Emily Reckitt smiled a tired smile.
“I don’t like using my fingers,” she said. “Dan and Sam laugh at me, but now I can say that the distinguished man from London does the same.”
“Not that distinguished, but I am official,” said Jeff. “I’m also a friend of your own local man, Alex Armitage so I’m not too much of an interloper.”
“Ah, you understand how people will feel,” said Mrs. Reckitt. “And you want to talk to me because I may be the last person to see Irma Savin alive.”
“I let it be known you couldn’t recognise anyone because you’re too vain to wear glasses, Ma,” said Dan.
His mother frowned.
“I only have reading glasses for close work,” she said.
“But nobody knows that, so you won’t get killed for knowing anything,” said Dan. “Like Irma, who I wager was at least half playacting.”
Mrs. Reckitt gave a little gasp and clutched at her throat.

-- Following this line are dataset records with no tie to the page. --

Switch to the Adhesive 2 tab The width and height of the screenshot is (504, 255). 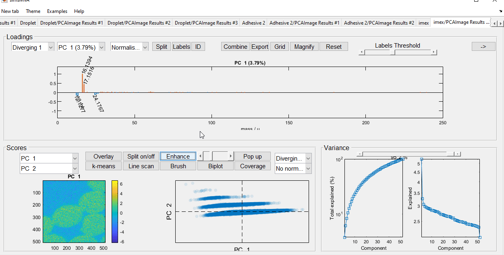(x=253, y=23)
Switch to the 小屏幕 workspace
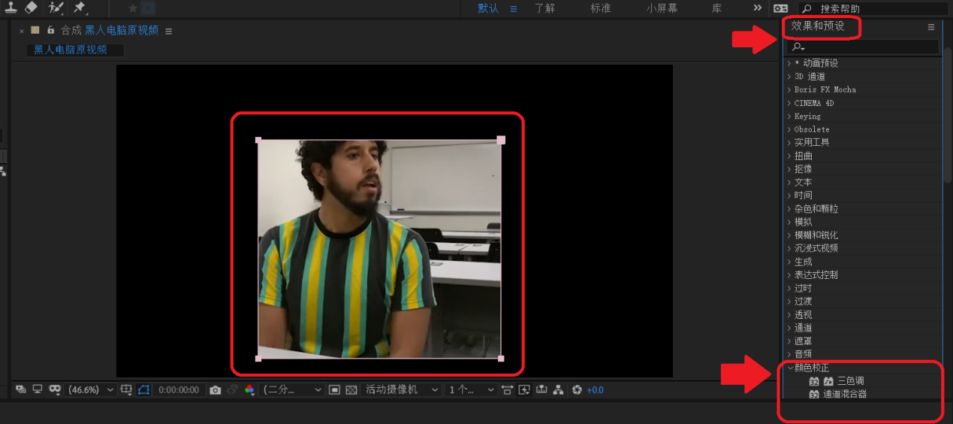The height and width of the screenshot is (424, 953). click(x=662, y=8)
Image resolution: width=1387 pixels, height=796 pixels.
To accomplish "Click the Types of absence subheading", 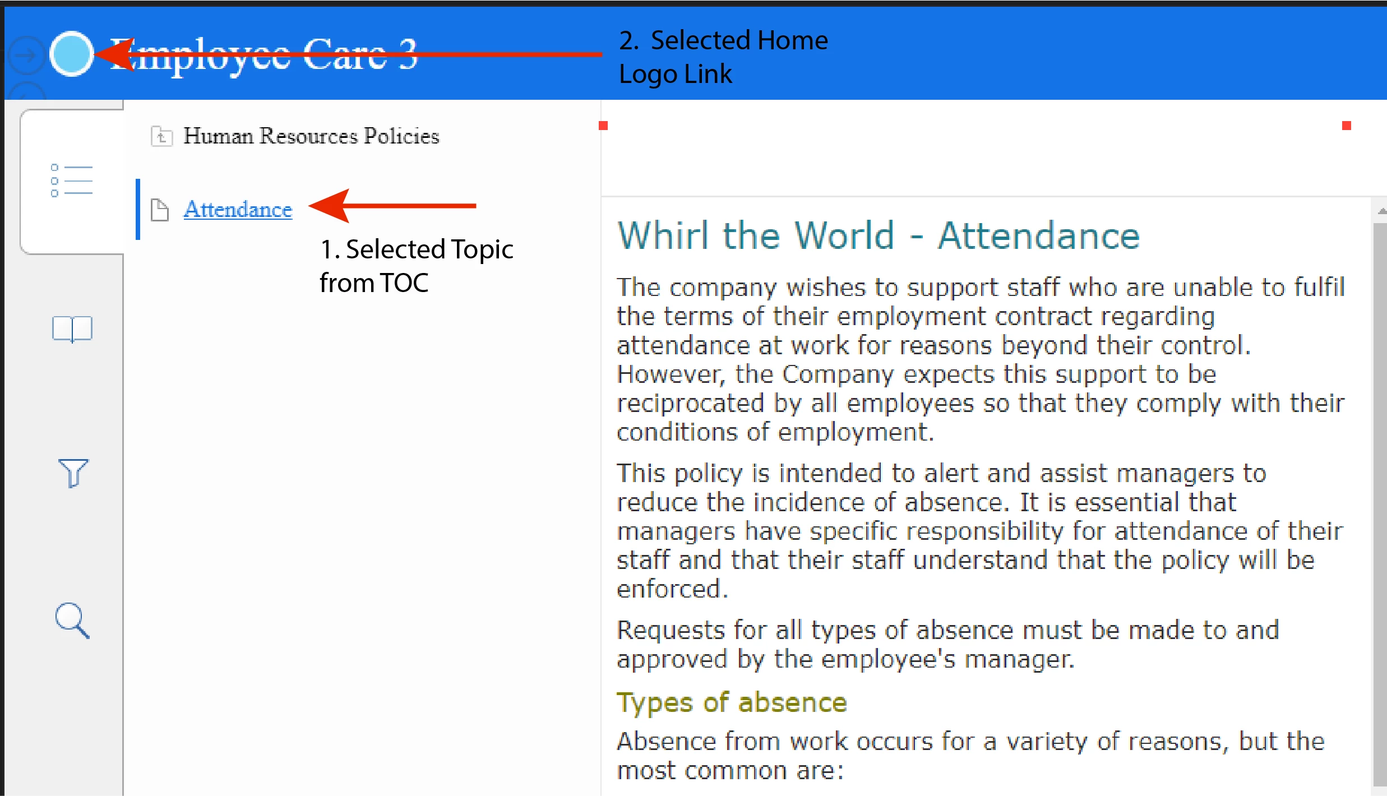I will click(731, 702).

“Your son was wise,” said Jeff. “Once a poison-pen starts killing, it can get nasty; and we still believe that the killing was because of Irma claiming to know who it was. It may have been dressed up to look like the Braithwaite girl, but there are too many coincidences.”
“Yes, I see,” said Mrs. Reckitt. “I don’t think I saw anything useful, but that might still be enough, if only in being a timing.”
“Quite so,” said Jeff.
“It was almost quarter to eleven,” said Mrs. Reckitt. “I recall I heard the church peal the third quarter after I left Dan.”
“Oh, that’s right, I heard it too,” said Dan.
“I thought of it particularly because of the words to the Westminster chimes, and it seemed appropriate,” said Mrs. Reckitt.
“Words?” said Jeff.
Mrs. Reckitt flushed.
“Oh, I thought it was common knowledge, like nursery rhymes,” she said. She sang to the sound of the distinctive Westminster chime,
Now then, young man
Tis time you ran,
Kiss her goodbye...
“And of course, the last phrase for O’clock is, ‘Tis time to fly,’” she added.
“And this seemed appropriate?”
“Well, I saw Irma Savin; you can’t mistake that bright shingled head, and her red tam-o-shanter, and matching jacket,” said Mrs. Reckitt. “She seemed to be in a passionate clinch with someone, which I assumed at the time was kissing a swain of hers. But there was vegetation in the way; that path is badly overgrown, and should be cut back. I’ve complained about it before, but the Parish council does nothing.”
“I’ll see if Widow Hall will bring her goats down,” said Alexander, hastily, knowing that this was the parish council’s usual means of dealing with verges. That, or Oliver Oliver and a scythe. The goats were more efficient and less inclined to divert their labour into the snug of the Clene Shepe.
“Well, that’s it, really,” said Mrs. Reckitt. “I did not really want to watch that little hussy sharing her tonsils with someone, so I averted my eyes and went back up Weir Alley. I had no intention of pushing past what I thought was such blatant lewdness. But... but I can’t help wondering if it wasn’t a passionate kiss, but someone strangling her. And I can’t swear it was a man, just that I had that impression, and I expected her to be with a man.”
“We need to see if we can find her tam o’shanter,” said Alexander, “And maybe footprints near the hat, which may give some clue.”
“Too dark now,” said Jeff. “Before breakfast.”
“When’s Harris coming?” asked Alexander.
“He isn’t; silly fool broke his leg showing off playing football,” sighed Jeff.
“Oh, well; Campbell will help,” said Alexander.